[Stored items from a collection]
'''
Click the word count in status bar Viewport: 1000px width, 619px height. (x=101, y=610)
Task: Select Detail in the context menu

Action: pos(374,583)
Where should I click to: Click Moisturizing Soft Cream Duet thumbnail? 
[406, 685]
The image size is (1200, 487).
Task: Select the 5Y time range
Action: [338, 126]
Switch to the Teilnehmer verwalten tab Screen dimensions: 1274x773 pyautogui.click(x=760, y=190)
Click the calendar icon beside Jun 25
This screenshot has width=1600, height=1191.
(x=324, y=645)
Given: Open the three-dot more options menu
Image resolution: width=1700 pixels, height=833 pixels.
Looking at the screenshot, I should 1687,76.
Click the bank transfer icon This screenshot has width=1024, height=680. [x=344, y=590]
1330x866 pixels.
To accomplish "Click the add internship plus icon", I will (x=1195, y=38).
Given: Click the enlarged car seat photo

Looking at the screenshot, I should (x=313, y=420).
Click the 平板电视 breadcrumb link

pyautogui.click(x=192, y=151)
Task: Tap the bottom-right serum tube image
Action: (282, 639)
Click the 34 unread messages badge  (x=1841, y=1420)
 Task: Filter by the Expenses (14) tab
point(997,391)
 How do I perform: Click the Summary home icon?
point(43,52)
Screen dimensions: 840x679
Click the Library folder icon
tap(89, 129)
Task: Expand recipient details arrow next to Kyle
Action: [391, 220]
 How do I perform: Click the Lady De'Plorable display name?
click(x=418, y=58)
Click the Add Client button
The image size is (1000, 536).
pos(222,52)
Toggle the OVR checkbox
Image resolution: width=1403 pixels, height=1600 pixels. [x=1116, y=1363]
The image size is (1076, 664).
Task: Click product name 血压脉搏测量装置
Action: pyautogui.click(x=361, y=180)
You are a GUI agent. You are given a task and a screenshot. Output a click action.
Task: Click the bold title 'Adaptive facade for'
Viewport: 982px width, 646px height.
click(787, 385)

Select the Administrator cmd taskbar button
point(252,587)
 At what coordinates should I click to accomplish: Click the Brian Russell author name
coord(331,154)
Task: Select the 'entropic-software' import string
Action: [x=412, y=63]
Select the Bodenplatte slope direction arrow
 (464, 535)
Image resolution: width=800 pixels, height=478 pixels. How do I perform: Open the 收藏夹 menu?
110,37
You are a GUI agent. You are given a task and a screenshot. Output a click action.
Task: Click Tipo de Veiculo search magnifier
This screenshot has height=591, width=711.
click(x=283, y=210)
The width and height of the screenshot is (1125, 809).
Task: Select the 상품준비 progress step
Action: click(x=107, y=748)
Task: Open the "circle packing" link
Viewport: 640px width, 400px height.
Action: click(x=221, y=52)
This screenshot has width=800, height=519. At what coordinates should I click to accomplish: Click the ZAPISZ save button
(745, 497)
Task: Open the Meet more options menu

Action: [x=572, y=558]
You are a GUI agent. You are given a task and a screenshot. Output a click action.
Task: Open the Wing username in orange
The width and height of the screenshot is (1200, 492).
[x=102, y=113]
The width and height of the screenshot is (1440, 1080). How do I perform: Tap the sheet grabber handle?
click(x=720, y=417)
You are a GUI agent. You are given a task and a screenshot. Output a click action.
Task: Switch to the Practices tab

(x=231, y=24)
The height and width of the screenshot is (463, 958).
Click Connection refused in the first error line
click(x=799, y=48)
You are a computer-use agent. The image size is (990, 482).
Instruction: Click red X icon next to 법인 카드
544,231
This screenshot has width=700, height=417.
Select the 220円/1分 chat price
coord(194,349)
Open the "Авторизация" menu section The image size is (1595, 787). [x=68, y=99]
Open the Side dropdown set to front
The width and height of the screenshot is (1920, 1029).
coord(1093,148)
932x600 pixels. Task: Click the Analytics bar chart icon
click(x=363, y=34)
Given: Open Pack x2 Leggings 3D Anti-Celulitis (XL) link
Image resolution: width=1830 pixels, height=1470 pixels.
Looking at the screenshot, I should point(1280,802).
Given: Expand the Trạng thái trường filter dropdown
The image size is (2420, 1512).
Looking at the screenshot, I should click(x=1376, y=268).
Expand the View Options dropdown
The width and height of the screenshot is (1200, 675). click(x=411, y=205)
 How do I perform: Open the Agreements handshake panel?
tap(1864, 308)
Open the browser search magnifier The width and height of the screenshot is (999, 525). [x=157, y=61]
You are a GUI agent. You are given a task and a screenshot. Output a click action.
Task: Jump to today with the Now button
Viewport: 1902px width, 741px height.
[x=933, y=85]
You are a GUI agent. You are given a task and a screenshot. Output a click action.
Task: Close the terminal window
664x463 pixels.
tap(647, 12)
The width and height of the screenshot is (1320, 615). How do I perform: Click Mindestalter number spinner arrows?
'''
Scan the data for the string "magnifier" and copy each line in which it occurs.

Task output:
Task: Click Tipo de Veiculo search magnifier
Open the browser search magnifier The width and height of the screenshot is (999, 525). [x=157, y=61]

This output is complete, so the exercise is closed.